8 — Example Secure Checklist (Quick)
All DB queries use parameter binding / prepared statements.
No raw user input is concatenated into query strings.
No parsing of raw user-provided JSON into DB queries without validation.
DB user privileges follow least privilege.
ORMs used correctly; raw queries minimized and audited.
Inputs validated and normalized server-side.
WAF, query timeouts, and monitoring in place.
Security tests in CI and authorized dynamic testing in sandboxed labs.
9 — Learning & Safe Practice Resources
If you want to practice or teach injection safely, use these authorized resources:
OWASP Juice Shop — intentionally vulnerable app for learning.

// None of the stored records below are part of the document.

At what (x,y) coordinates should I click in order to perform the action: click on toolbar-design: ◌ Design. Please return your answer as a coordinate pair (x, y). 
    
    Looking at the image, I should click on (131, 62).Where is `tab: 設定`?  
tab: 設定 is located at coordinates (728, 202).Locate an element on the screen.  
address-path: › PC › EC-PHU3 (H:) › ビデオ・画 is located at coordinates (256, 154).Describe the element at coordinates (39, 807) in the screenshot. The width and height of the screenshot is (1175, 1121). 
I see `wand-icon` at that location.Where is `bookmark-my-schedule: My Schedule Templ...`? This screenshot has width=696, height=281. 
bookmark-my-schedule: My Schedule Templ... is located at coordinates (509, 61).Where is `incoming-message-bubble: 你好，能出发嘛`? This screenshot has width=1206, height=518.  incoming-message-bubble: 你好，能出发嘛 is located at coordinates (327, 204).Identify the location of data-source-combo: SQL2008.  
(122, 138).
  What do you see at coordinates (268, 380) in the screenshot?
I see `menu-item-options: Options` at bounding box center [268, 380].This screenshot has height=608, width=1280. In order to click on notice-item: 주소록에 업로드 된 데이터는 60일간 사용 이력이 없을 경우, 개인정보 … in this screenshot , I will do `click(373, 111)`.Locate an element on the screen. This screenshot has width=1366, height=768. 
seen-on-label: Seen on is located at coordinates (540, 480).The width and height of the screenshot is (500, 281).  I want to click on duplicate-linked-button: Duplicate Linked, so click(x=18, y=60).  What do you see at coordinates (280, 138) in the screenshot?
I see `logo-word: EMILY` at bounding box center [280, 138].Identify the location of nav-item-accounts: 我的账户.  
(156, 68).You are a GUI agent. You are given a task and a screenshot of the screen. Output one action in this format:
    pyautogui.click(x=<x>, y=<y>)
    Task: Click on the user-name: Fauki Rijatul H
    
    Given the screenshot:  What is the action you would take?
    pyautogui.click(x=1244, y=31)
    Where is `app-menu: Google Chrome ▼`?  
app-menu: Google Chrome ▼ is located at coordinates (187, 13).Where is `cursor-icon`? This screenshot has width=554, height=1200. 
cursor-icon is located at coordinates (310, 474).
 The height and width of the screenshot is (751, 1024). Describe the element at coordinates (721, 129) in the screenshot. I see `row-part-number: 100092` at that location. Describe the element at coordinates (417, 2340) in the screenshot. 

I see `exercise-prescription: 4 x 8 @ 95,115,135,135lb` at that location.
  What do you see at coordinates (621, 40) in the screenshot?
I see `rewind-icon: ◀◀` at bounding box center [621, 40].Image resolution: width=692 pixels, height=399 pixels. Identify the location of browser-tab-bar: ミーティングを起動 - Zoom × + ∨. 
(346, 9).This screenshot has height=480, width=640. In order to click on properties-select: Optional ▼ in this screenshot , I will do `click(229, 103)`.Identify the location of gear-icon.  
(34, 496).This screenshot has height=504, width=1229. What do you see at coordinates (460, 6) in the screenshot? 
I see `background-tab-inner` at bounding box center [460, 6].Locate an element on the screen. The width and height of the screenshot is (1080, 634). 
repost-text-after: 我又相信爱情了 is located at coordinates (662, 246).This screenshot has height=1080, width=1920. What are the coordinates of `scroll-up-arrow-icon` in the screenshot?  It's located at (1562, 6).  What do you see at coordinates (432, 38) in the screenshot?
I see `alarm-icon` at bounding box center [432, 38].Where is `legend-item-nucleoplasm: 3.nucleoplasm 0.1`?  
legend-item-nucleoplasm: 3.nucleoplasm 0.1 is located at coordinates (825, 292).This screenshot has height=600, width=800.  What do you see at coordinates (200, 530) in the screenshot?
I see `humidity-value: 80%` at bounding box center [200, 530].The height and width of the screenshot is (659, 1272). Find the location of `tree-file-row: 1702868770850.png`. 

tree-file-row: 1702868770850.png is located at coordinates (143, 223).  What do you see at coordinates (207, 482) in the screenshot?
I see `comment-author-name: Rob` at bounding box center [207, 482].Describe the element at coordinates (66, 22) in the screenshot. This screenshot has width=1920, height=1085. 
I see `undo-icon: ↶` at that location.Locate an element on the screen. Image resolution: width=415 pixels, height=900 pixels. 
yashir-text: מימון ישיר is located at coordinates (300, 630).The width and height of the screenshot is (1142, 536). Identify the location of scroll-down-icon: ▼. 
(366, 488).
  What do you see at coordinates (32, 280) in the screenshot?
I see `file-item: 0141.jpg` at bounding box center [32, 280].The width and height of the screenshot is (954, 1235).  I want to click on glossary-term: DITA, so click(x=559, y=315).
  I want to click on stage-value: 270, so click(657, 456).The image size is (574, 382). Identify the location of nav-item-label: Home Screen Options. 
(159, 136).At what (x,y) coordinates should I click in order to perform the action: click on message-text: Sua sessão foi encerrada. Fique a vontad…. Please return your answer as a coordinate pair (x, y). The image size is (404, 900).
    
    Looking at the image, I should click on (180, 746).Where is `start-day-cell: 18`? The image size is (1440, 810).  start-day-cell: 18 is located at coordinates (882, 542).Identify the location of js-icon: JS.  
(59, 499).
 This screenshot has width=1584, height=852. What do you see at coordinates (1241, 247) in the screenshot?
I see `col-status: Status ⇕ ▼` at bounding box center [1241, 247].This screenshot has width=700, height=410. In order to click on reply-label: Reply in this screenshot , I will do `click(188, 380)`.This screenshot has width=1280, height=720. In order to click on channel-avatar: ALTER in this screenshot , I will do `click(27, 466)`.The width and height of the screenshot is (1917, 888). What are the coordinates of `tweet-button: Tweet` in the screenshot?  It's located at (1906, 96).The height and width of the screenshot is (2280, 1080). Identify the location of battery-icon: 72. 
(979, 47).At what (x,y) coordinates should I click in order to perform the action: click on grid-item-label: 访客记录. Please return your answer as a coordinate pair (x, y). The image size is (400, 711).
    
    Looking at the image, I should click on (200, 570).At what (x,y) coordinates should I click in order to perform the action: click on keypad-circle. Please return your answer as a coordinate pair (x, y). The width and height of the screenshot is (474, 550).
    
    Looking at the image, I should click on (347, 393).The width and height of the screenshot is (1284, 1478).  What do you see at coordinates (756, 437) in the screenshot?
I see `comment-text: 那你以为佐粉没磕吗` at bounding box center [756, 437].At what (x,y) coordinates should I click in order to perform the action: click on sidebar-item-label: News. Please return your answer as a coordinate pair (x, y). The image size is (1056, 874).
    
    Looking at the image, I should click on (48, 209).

OWASP WebGoat — guided lessons on common vulnerabilities.
PortSwigger Academy — interactive lessons and labs.
Damn Vulnerable Web Application (DVWA) — controlled testing ground.
Official database docs — best practices for prepared statements and drivers.
Focus on safe coding, not tricks
Injection is easy to prevent when you follow established patterns: treat user input as data, use parameterized APIs, minimize privileges, and validate/whitelist inputs for NoSQL systems. Design your code so that even if user input is malicious, it cannot change the program’s control flow or database commands.